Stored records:
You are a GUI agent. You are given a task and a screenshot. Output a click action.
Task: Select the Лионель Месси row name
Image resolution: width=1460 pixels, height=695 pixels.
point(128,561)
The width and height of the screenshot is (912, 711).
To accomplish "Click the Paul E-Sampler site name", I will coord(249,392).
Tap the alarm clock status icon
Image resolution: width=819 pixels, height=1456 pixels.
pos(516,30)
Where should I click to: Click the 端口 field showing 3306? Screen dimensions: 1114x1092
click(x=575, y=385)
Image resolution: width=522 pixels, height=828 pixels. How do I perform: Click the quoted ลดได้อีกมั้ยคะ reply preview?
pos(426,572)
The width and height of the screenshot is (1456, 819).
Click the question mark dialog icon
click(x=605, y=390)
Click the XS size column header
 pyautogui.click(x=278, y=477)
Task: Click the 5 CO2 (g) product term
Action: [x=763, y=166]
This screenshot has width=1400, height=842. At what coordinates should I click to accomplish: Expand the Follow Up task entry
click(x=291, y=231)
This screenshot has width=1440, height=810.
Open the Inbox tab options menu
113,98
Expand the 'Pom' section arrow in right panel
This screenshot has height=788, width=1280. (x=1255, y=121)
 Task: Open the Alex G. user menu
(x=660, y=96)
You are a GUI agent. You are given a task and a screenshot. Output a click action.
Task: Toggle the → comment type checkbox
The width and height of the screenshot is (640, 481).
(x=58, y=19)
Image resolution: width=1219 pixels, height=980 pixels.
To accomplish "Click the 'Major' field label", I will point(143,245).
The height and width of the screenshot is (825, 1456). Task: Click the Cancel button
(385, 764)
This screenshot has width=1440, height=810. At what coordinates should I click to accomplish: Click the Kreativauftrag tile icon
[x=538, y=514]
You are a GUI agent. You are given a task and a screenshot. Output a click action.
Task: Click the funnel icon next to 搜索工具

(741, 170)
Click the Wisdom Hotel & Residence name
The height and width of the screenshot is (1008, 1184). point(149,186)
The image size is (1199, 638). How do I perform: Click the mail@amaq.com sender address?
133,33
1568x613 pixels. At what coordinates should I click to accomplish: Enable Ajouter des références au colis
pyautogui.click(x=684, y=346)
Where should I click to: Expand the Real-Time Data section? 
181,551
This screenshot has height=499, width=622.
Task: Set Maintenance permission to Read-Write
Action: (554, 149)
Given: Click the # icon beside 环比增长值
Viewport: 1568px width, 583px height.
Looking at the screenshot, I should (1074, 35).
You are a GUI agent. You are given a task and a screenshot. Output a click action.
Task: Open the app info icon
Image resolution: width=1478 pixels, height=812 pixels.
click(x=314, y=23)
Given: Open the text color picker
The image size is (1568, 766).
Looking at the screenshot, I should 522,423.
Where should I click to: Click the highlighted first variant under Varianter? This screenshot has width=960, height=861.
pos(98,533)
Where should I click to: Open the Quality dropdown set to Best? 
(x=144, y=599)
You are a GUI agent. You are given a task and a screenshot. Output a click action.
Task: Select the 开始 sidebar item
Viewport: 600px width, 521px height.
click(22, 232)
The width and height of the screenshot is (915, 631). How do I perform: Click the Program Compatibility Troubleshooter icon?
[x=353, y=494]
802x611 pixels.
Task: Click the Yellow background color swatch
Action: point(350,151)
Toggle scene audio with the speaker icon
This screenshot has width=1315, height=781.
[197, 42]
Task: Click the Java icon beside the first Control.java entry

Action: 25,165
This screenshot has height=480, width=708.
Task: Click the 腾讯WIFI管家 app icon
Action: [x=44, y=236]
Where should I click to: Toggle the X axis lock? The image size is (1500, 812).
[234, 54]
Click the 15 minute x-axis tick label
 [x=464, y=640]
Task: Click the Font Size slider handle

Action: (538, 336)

* Prompt: Within the data above, find the lines that contain the word "Select" and copy each of them.

* Final answer:
Task: Select the Лионель Месси row name
Task: Select the 开始 sidebar item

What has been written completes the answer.